Pour les assidus de LibertyLand et consort, c’est le genre de sous-production japonais qui inonde littéralement des pages de films standards par des affiches/titres ultra-aguicheurs. Ce sont des films petits budgets, destinés au marché de la video, tremplin pour nombre de réalisateurs… comme Takashi Miike, pour ne citer que lui. Problème que les curieux ont vite découvert à leurs dépends, les films par sont généralement mauvais, voir très mauvais, voir très très mauvais: 0 budget, acteurs bidons, effets bidons, réalisation bidon avec au mieux de rares idées-what-the-fuck drôles avec un ton de « fan-movie ». Heureusement, au milieu de ce dégueuli cinématographique, quelques perles sortent du lot, comme Machine Girl ou d’autres, je vais explorer le sujet.
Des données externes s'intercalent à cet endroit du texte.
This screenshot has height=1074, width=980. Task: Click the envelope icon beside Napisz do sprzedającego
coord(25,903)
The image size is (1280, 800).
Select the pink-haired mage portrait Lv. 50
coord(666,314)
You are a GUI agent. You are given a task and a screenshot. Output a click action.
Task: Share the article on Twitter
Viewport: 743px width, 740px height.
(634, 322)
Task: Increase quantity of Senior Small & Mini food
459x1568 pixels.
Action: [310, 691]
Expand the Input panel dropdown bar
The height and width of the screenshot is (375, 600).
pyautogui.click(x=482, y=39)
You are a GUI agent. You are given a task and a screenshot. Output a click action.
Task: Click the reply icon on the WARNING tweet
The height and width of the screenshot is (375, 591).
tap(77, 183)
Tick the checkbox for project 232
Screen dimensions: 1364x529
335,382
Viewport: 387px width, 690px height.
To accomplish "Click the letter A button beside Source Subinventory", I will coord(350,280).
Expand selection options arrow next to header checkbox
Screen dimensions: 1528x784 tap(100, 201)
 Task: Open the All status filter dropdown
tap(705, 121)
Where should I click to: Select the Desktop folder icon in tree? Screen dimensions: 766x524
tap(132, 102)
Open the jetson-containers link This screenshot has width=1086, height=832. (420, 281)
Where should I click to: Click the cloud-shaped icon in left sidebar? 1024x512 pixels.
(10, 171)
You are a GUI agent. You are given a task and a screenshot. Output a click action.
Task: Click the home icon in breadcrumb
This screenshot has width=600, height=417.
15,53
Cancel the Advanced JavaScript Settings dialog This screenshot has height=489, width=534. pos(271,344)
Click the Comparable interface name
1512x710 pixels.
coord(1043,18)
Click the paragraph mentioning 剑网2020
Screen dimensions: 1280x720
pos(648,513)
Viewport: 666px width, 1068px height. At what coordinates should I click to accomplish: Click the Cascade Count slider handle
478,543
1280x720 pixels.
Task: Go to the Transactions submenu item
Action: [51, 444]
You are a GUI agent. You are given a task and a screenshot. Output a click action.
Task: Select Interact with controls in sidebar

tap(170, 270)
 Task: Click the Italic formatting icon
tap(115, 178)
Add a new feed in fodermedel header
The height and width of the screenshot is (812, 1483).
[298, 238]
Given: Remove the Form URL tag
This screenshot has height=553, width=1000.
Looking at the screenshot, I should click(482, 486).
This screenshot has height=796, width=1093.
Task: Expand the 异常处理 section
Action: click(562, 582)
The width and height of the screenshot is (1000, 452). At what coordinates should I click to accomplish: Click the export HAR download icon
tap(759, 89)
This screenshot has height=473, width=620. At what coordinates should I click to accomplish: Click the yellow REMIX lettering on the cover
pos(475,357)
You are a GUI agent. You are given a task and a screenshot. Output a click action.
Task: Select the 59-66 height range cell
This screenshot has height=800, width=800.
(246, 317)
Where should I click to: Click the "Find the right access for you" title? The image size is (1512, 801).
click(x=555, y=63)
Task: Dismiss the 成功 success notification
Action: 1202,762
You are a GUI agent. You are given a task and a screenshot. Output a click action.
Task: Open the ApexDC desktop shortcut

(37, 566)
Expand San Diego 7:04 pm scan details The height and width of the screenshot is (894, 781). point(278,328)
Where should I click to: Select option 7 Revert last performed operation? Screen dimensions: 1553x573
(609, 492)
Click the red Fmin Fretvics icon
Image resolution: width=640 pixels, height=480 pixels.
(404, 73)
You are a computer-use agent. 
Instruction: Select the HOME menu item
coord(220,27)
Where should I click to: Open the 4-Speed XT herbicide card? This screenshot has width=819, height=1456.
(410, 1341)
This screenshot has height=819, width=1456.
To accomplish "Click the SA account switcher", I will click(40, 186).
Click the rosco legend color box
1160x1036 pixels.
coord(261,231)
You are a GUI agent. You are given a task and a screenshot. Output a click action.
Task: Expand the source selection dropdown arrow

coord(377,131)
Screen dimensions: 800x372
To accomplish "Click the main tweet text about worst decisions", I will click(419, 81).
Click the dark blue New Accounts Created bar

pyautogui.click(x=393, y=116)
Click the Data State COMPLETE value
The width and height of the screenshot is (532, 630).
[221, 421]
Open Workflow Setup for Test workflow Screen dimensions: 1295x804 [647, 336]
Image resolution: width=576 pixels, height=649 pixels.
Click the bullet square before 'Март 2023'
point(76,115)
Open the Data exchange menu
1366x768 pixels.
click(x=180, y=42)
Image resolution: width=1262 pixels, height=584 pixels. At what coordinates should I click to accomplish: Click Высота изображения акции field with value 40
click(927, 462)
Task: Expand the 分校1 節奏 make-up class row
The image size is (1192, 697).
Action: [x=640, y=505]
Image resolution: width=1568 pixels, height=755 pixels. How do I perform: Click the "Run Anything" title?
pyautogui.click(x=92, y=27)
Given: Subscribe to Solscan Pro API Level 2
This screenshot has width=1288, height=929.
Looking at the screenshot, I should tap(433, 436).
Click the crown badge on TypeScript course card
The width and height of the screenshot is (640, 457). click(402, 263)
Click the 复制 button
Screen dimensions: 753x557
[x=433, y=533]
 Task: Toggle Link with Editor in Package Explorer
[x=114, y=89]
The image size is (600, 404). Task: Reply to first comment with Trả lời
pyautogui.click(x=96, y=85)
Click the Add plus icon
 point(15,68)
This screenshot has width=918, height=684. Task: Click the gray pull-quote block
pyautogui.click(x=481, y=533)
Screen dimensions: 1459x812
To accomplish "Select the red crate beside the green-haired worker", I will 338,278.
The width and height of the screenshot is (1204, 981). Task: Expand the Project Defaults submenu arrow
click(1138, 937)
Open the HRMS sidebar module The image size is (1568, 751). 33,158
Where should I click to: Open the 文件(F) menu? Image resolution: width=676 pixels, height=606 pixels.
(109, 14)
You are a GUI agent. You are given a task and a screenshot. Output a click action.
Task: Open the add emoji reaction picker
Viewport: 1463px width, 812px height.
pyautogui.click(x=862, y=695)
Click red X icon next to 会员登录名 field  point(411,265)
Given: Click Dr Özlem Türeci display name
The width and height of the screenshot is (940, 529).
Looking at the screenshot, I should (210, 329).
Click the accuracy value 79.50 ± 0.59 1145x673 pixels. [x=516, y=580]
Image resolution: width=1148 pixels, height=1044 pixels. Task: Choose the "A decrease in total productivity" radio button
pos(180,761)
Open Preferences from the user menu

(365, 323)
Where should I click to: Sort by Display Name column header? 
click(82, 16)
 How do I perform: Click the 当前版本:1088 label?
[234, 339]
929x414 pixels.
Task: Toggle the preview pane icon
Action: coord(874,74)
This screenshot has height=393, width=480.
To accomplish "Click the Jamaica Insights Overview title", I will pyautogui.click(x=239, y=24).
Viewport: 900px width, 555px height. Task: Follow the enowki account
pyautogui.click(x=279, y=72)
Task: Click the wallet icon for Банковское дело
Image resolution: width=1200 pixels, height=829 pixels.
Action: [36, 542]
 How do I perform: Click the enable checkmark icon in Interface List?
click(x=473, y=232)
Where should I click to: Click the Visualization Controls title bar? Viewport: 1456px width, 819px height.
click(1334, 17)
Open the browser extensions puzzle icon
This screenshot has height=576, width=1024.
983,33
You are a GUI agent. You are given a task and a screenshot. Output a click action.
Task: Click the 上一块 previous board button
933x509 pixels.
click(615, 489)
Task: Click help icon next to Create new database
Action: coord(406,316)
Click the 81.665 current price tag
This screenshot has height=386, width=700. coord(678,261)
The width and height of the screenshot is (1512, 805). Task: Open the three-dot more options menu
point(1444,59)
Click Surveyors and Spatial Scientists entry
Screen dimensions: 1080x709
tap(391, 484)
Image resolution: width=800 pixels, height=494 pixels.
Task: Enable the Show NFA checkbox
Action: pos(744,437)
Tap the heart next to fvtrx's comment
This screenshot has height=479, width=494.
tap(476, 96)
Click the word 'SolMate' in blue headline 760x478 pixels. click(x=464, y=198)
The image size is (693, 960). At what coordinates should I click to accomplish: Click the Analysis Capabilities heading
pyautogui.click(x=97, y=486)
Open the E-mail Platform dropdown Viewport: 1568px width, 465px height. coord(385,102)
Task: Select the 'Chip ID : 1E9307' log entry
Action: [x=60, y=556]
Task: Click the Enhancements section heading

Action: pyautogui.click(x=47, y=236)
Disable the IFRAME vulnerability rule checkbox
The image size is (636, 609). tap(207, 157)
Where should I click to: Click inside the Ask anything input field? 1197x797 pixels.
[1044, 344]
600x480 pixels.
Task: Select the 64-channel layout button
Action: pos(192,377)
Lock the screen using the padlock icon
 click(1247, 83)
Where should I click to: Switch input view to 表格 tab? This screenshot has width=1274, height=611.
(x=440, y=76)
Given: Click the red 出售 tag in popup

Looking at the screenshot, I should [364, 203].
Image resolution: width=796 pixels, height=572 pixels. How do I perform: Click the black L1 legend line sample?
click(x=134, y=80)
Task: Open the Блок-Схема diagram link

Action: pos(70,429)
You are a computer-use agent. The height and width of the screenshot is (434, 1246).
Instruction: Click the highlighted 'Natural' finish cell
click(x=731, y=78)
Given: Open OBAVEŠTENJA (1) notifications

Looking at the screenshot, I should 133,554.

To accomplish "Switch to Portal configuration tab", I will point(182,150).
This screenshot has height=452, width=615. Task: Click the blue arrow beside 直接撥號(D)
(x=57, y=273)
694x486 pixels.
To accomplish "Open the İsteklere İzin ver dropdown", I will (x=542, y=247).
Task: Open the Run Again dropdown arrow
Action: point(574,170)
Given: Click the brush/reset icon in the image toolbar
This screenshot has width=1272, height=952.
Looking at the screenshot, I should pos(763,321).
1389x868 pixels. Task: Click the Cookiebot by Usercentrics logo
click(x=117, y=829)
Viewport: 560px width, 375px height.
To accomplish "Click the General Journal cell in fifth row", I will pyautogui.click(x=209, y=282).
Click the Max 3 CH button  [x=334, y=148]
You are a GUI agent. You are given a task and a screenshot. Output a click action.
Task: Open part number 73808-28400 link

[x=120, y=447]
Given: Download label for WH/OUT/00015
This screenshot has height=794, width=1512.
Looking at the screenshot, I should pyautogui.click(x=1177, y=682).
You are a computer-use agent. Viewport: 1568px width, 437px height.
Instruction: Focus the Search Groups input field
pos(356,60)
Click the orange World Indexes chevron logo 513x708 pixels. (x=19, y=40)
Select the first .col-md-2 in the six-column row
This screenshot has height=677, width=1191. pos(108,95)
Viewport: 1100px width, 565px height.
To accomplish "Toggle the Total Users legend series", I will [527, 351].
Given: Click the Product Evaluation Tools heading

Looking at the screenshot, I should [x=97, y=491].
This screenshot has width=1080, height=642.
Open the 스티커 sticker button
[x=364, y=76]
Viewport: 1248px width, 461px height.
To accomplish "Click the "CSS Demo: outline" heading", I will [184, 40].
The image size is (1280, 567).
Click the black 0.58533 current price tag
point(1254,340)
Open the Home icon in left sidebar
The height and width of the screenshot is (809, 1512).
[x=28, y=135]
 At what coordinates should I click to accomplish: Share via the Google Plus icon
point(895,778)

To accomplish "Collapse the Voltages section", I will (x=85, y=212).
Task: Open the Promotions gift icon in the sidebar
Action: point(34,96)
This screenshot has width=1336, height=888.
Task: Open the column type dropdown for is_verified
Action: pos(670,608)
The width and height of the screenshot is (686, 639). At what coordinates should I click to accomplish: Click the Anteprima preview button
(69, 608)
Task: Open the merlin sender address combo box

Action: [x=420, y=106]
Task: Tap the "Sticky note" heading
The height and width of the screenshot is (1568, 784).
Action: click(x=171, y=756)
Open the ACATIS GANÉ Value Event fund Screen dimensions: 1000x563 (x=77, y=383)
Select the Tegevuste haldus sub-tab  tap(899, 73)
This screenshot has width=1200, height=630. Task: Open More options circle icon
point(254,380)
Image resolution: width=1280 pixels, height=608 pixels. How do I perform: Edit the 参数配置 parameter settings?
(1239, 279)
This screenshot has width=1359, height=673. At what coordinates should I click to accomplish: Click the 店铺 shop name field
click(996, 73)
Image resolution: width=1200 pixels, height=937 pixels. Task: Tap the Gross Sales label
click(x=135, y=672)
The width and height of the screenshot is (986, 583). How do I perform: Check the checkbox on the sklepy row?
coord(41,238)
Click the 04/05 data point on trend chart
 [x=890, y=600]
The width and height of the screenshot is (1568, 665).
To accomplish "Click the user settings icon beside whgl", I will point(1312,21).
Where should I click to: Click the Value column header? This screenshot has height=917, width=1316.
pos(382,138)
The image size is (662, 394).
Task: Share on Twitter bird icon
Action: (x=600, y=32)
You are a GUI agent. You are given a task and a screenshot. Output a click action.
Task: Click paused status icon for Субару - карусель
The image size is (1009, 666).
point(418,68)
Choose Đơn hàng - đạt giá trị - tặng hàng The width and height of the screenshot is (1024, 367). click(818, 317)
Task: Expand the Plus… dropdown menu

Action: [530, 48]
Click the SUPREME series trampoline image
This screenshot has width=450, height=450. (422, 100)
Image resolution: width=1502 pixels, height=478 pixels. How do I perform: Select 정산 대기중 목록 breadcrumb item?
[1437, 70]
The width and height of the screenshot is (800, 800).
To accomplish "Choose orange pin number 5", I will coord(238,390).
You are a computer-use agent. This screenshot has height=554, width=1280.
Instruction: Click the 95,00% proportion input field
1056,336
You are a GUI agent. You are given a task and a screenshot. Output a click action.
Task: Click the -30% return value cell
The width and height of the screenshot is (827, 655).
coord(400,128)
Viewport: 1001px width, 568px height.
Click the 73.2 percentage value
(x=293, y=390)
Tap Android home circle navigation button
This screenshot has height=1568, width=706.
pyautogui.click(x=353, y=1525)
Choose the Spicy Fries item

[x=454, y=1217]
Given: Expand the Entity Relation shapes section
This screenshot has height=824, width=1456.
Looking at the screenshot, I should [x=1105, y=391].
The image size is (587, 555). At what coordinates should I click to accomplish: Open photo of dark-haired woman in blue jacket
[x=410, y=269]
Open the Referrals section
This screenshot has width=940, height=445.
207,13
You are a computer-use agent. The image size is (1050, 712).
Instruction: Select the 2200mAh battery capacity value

Affaire à suivre.

Outre nos petits génies bridés, le film fait parti d’une nouvelle vague consistant en la production de films japonais par des américains, produisant des films plus caricaturés, moins obscures et s’assurant d’une relative qualité. Mission accomplie. De plus, ça évite de devoir refaire des remakes américains pourraves……….

Machine girl c’est quoi? Une fille en uniforme d’écolière amputée qui a remplacé son feu bras gauche par une machine gun. Esprit manga bonjour. Si vous y voyez une ressemblance avec Planète terreur c’est normal, même si l’inspiration est plus ancienne que ça. Bref, c’est gore, c’est débile, c’est bien. Note: je parle ici de gore fun, par de gore navrant à la Saw. On est servit par une pléthore de fontaines de sang Kill Bill-like, de dialogues-what-the-fuck, de morts-what-the-fuck et autres armes-what-the-fuck pour des scènes-what-the-fuck. Eclats de rire assurés. Bon, niveau distribution, on a affaire à des amateurs, mais ça passe. Voir le film en VO si possible et non en doublage-US. L’actrice principale sort du milieu mannequin-en-bikini, la méchante sort carrément du monde pornographique nippon… tout comme le réalisateur. Qu’à cela ne tienne, leurs performances  sont finalement plutôt convaincantes, entre la femme de yakuza ultra-sadique à l’arme secrète WTF et l’héroïne implacable ou le petit premier yakuza tête-à-claque. On regrettera presque l’absence de plan boobs qui aurait été la cerise sur le gâteau… surtout qu’aux vues du staff, ça n’aurait dérangé personne.

Bref, c’est gore, c’est décomplexé, c’est bourrin, c’est drôle… et c’est bien foutu ! Si avec ça je n’ai convaincu personne… what – the – fuck?! Ah oui, j’ai oublié l’argument d’autorité absolu: c’est un film de vengeance donc c’est bien.

NB: depuis, le réalisateur a fait un « film » qui possède le charmant petit nom de: Zombie ass, toilet of the dead………………. j’ai hâte.